IBM Drops Lotus Brand, Takes Notes and Domino Forward
IBM has dropped the Lotus brand from its collaboration software products as it prepares to release a new version of Notes and Domino.
IBM kept the Lotus brand intact for more than a decade as it sold loads of Lotus software to thousands of customers. And its annual Lotusphere user conferences have been reputable, both for their ability to impart information and highlight new technologies in the pipeline as well as for the opportunity for thousands of users with like minds, solutions and problems to get together and party. Brill said IBM will celebrate the 20th anniversary of Lotusphere next year; however, it will be as part of IBM Connect 2013. In its description of the Connect 2013 conference, which will run Jan. 27 through 31 in Orlando, Fla., IBM said:In January 2013, we're joining two 'places'—long-standing Lotusphere and last year's Connect conferences—and making them one.
Why the name change? The conference has a new name to reflect an expanded focus, the broader IBM social business story. The technical content for which Lotusphere is known is still predominately featured through hundreds of deep-dive technology-enablement sessions for all technical roles and, in fact, is called the Lotusphere program within IBM Connect.
IBM Connect 2013. Familiar, yet with a whole new twist. What many of you have looked forward to for the past 19 years and what many of you will look forward to for at least the next 19—Lotusphere with a new name that reflects the broader story of IBM's market leadership in the social business arena.
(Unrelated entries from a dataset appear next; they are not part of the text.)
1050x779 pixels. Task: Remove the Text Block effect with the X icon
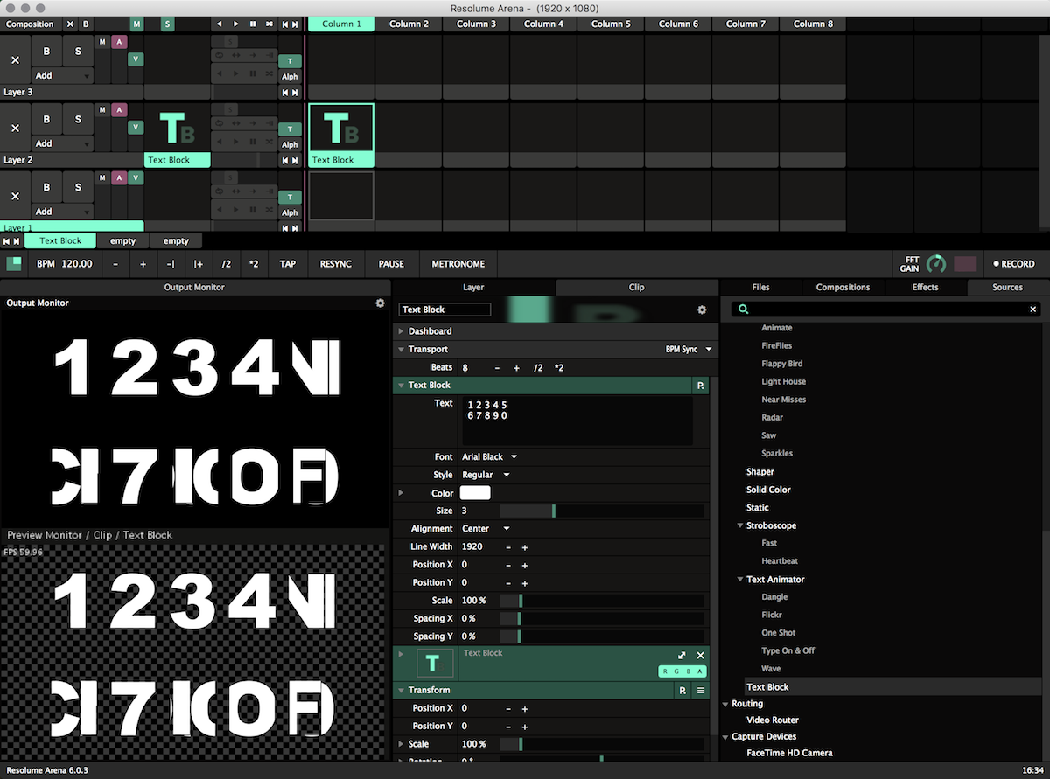coord(700,656)
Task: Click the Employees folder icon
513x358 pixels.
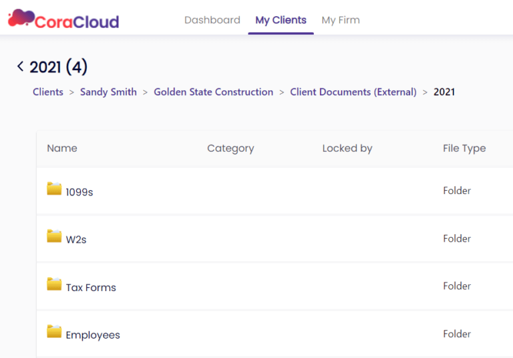Action: click(54, 331)
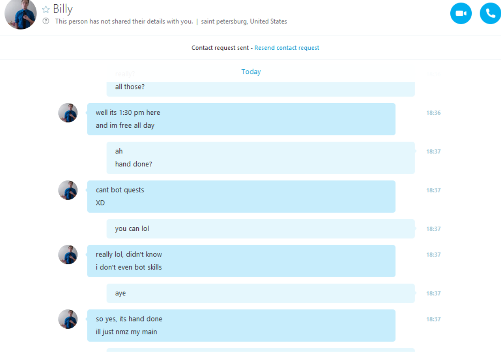Select the 'hand done?' message bubble

(x=260, y=158)
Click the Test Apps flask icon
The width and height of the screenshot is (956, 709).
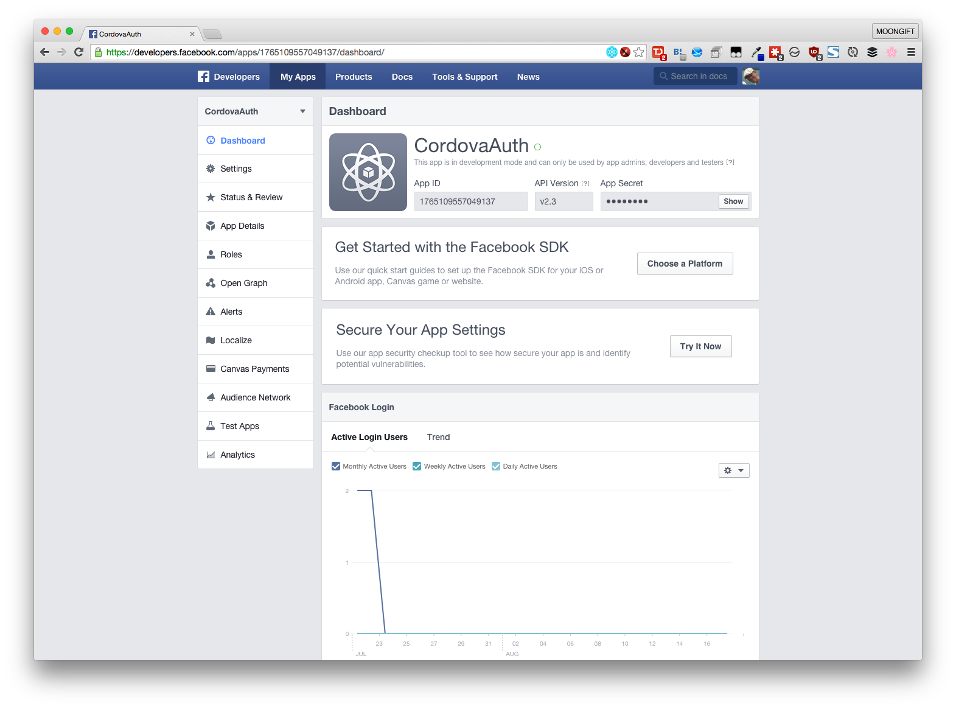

"As a brand, Lotus probably has more historical significance today than it does market impact," said Charles King, principal analyst at Pund-IT. "So the decision to place the products within IBM Collaboration Solutions does two things: 1) reflects a core value—collaboration—that the company has been emphasizing for the past five years or so; and 2) firmly attaches them to IBM—which is number two on Interbrand's 2012 list of best-recognized global brands—just behind number one Coca-Cola. Overall, I wouldn't read too much into this though it does highlight the essentially transitory nature of most commercial products, as well as how notable it is for a brand to become and remain dominant for years or even decades as IBM has done."